▶ [Texte de l'exercice]
---*---
Ces arguments ne tiennent tout simplement pas la route. Le Canada possède les coûts les plus élevés par habitant en médicaments (derrière les États-Unis). La proportion des dépenses personnelles des patient-e-s est plus élevée dans les pays avec des régimes publics universels non pas parce qu’ils paient plus de leur poche, mais parce que le total des coûts est moindre. Par exemple, les Danois paient en moyenne de leur poche 35% d’une facture annuelle de 289$ (soit $101) alors que les Canadiens paient de leur poche 26% d’une facture annuelle de 692$ (soit 180$). Toutefois, dans la logique de l’IEDM, les Canadiens se portent donc mieux car ils paient une proportion moindre (26% ou lieu de 35%).

La question du taux de rémission des cancers est une question extrêmement complexe qui ne peut en rien soutenir l’idée de la supériorité du régime québécois. Les variations des taux de rémission ne dépendent pas du niveau de couverture des médicaments anti-cancer, mais bien des programmes de dépistage dans les différents pays. Un taux de rémission plus élevé n’est pas nécessairement une bonne chose. Si on fait du dépistage à grande échelle, on détecte plus de cancers et on traitera plus de cancers, mais plusieurs formes de cancer se développent très lentement et n’affectent en rien la qualité de vie des patients (à moins que ceux-ci se rendent à plus de 130 ans). En fait, de plus en plus, on découvre que certaines grandes campagnes de dépistage font plus de mal que de bien. Bien sûr, elles augmentent le taux de rémission en soignant des cancers qui n’auraient pas été dommageables, mais au détriment des patients qui subissent souvent inutilement les angoisses et les effets secondaires de ces traitements.
---*---
[Entrées de données enregistrées]
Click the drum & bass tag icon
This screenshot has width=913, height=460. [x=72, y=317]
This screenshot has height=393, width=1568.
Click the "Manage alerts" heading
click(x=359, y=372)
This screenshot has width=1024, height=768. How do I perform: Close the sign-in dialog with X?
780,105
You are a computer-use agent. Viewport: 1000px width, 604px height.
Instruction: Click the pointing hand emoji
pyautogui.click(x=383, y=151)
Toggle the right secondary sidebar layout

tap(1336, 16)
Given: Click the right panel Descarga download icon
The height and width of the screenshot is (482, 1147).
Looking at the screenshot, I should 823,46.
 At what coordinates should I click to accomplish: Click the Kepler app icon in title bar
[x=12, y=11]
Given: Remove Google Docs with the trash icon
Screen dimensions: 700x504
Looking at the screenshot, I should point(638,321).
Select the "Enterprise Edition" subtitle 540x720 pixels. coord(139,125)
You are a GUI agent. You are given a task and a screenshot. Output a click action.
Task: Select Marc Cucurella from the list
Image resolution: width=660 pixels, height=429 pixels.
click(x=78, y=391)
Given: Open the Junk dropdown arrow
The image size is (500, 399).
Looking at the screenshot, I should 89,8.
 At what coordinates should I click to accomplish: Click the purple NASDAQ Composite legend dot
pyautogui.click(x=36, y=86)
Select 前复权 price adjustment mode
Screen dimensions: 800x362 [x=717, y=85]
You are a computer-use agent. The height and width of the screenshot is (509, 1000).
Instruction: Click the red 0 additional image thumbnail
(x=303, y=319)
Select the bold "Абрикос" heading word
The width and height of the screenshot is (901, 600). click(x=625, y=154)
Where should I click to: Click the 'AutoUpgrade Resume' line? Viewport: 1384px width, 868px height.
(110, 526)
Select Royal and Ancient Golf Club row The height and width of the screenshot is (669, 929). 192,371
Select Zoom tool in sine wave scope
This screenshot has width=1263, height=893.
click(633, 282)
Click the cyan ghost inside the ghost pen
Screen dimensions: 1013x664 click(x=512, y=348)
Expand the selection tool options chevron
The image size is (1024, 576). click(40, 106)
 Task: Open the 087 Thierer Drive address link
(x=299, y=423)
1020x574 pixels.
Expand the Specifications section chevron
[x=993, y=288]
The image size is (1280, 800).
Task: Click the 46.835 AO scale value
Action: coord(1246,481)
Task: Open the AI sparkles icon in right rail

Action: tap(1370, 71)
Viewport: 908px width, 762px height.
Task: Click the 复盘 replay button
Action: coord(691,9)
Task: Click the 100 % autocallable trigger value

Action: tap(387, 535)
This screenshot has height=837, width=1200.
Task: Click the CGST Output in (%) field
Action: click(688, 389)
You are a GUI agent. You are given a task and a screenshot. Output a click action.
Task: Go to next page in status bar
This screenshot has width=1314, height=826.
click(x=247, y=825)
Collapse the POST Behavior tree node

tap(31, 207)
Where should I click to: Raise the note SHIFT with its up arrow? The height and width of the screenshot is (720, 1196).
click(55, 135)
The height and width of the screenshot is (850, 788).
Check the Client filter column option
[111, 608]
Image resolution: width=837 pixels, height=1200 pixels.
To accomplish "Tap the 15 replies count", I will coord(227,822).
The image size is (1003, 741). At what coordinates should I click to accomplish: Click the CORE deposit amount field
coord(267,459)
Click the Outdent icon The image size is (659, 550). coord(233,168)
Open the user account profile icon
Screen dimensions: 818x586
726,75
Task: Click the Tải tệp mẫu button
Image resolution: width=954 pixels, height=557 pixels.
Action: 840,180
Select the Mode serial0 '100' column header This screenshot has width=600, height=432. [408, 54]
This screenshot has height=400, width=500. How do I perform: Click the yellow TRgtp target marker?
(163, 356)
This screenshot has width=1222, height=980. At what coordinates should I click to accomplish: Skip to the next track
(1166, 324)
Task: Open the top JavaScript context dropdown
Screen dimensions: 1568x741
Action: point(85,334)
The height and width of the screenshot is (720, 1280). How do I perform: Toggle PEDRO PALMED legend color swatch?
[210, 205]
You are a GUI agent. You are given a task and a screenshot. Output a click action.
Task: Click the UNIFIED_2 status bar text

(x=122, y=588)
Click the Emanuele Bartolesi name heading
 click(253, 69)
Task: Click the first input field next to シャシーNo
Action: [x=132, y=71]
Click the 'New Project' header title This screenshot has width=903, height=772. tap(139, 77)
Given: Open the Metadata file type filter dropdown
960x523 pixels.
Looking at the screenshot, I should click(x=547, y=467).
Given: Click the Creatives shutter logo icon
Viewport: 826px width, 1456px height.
---*---
▶ [Consigne]
Recopiez le passage du texte sur le coût des médicaments qui va de "Ces arguments ne" jusqu'à "lieu de 35%).", en substituant "Norvégiens" à "Danois".

▶ [Réponse]
Ces arguments ne tiennent tout simplement pas la route. Le Canada possède les coûts les plus élevés par habitant en médicaments (derrière les États-Unis). La proportion des dépenses personnelles des patient-e-s est plus élevée dans les pays avec des régimes publics universels non pas parce qu’ils paient plus de leur poche, mais parce que le total des coûts est moindre. Par exemple, les Norvégiens paient en moyenne de leur poche 35% d’une facture annuelle de 289$ (soit $101) alors que les Canadiens paient de leur poche 26% d’une facture annuelle de 692$ (soit 180$). Toutefois, dans la logique de l’IEDM, les Canadiens se portent donc mieux car ils paient une proportion moindre (26% ou lieu de 35%).